* TASKS TO COMPLETE:
(1) Answer these questions from the sermon.
(a) Which feast falls on the day after Christmas?
(b) Which feast does the sermon say is tomorrow?
(c) By way of which two texts does the Feast of St. John the Evangelist lead us to contemplate the mystery of the Incarnation?
(2) Set down word for word everything in the sermon from "But in between" down to "God toward us.".

Sermon for the Feast of St. John the Evangelist

“The world itself could not contain the books that should be written”

The three holy days of Christmas illuminate our understanding of the Christmas mystery in wonderful ways. The Feast of St. Stephen on the day after Christmas reminds us that love is sacrificial and nothing less than the love which is God moves in us even in and through the sad realities of human suffering and evil. The Feast of the Holy Innocents tomorrow teaches us about innocence and purity as properties which ultimately belong to the Incarnate Christ and to the forms of our participation in his holy life, even by way of anticipation such as in the disturbing yet profound story of the slaughter of the little ones of Bethlehem. It is a hard but deep and radical saying that “thou madest infants to glory thee by their deaths” – yet how else to think about human life without its ground in God? How else to conceive the radical nature of the goodness of God who alone can make something good out of our evil?

But in between the martyrdom of Stephen and the slaughter of the Holy Innocents there is the Feast of St. John the Evangelist. With it we have the divine ground of human lives in all of their complexity. With it we are returned to the wonder of Christmas Eve in the pageant of God’s Word and Son in the Letter to the Hebrews and in John’s Prologue. With it we contemplate the radical mystery of the Incarnation by way of John’s first letter and the ending of the very last chapter of his Gospel. These endings and beginnings are nothing more than the ways in which we are enfolded in eternity, enfolded and embraced in the love of God toward us.

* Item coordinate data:
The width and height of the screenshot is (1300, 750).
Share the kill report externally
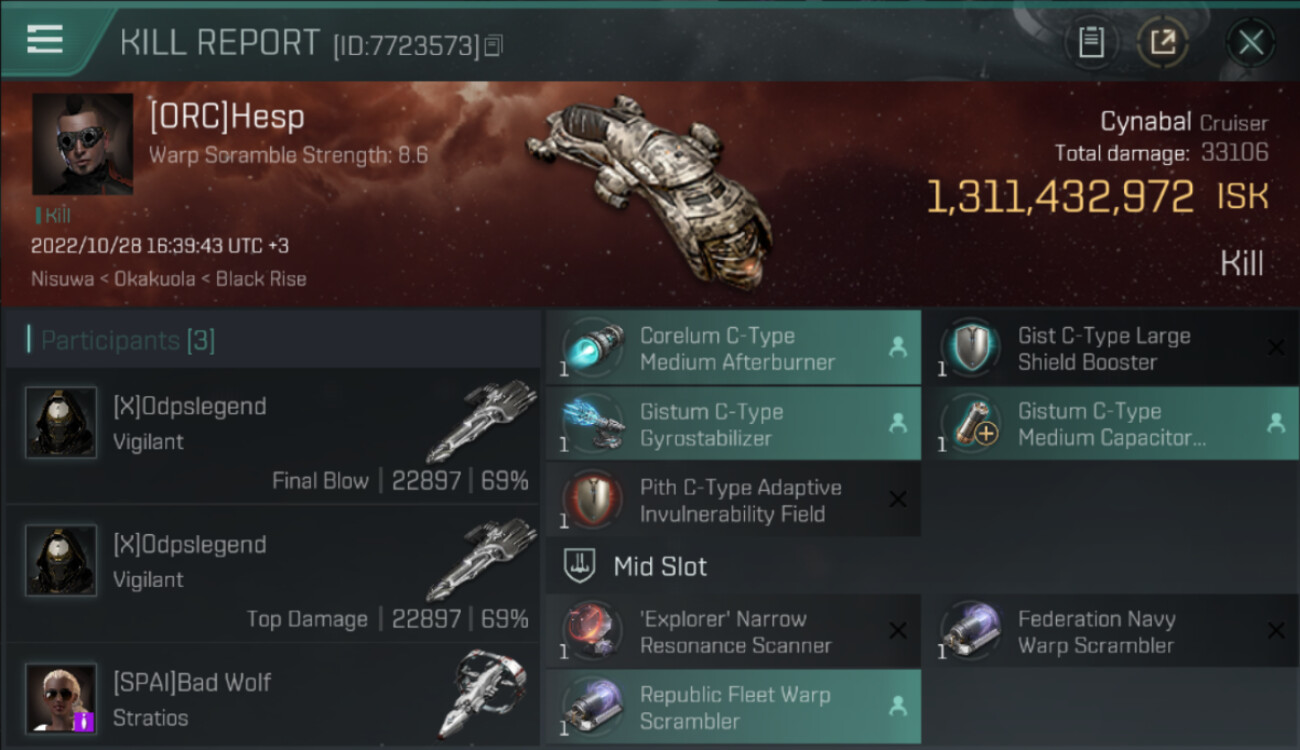pos(1162,42)
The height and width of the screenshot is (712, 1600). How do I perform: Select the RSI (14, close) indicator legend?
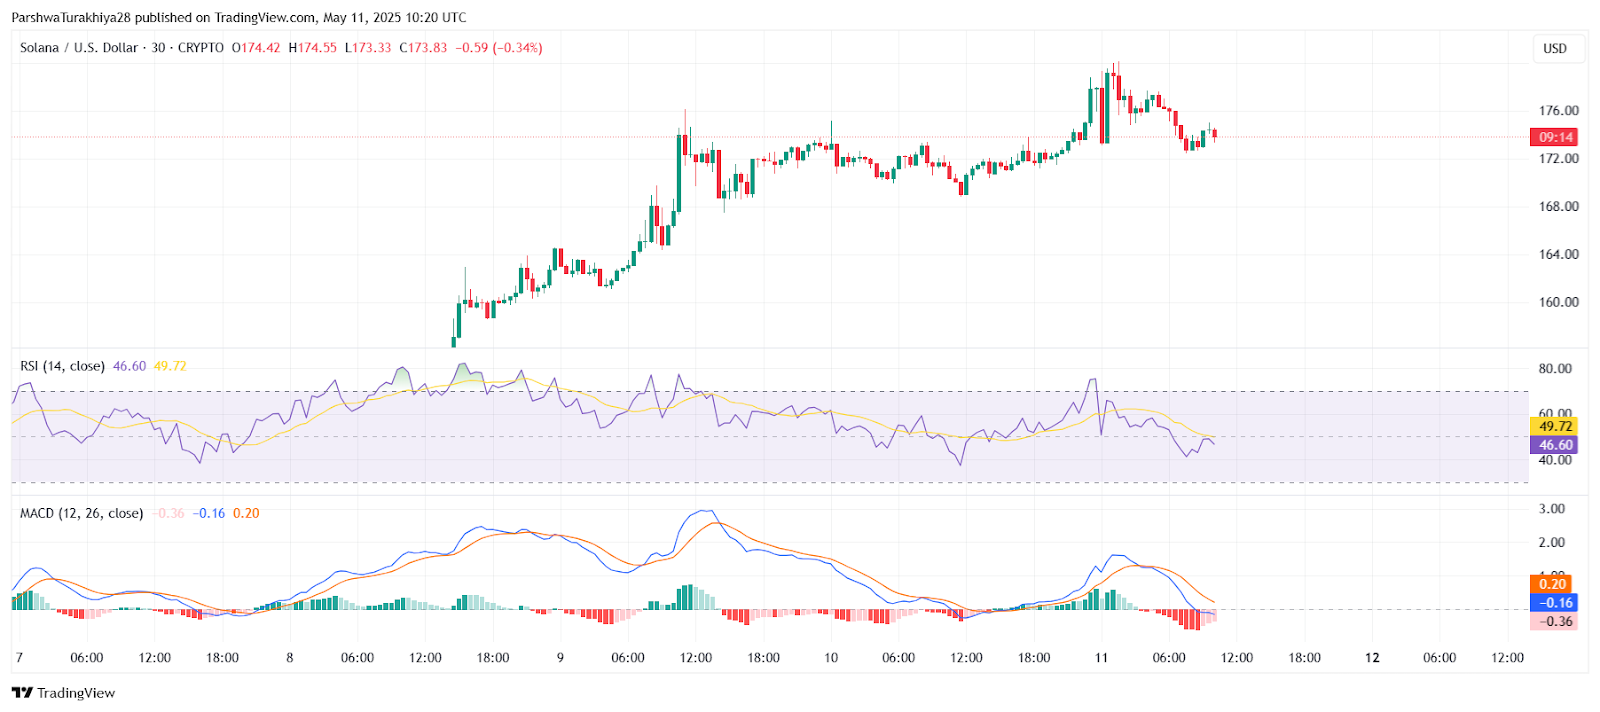tap(62, 366)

* ANSWERS TO THE EXERCISE:
(1)
(a) The Feast of St. Stephen.
(b) The Feast of the Holy Innocents.
(c) John's first letter and the ending of the very last chapter of his Gospel.

(2)
But in between the martyrdom of Stephen and the slaughter of the Holy Innocents there is the Feast of St. John the Evangelist. With it we have the divine ground of human lives in all of their complexity. With it we are returned to the wonder of Christmas Eve in the pageant of God’s Word and Son in the Letter to the Hebrews and in John’s Prologue. With it we contemplate the radical mystery of the Incarnation by way of John’s first letter and the ending of the very last chapter of his Gospel. These endings and beginnings are nothing more than the ways in which we are enfolded in eternity, enfolded and embraced in the love of God toward us.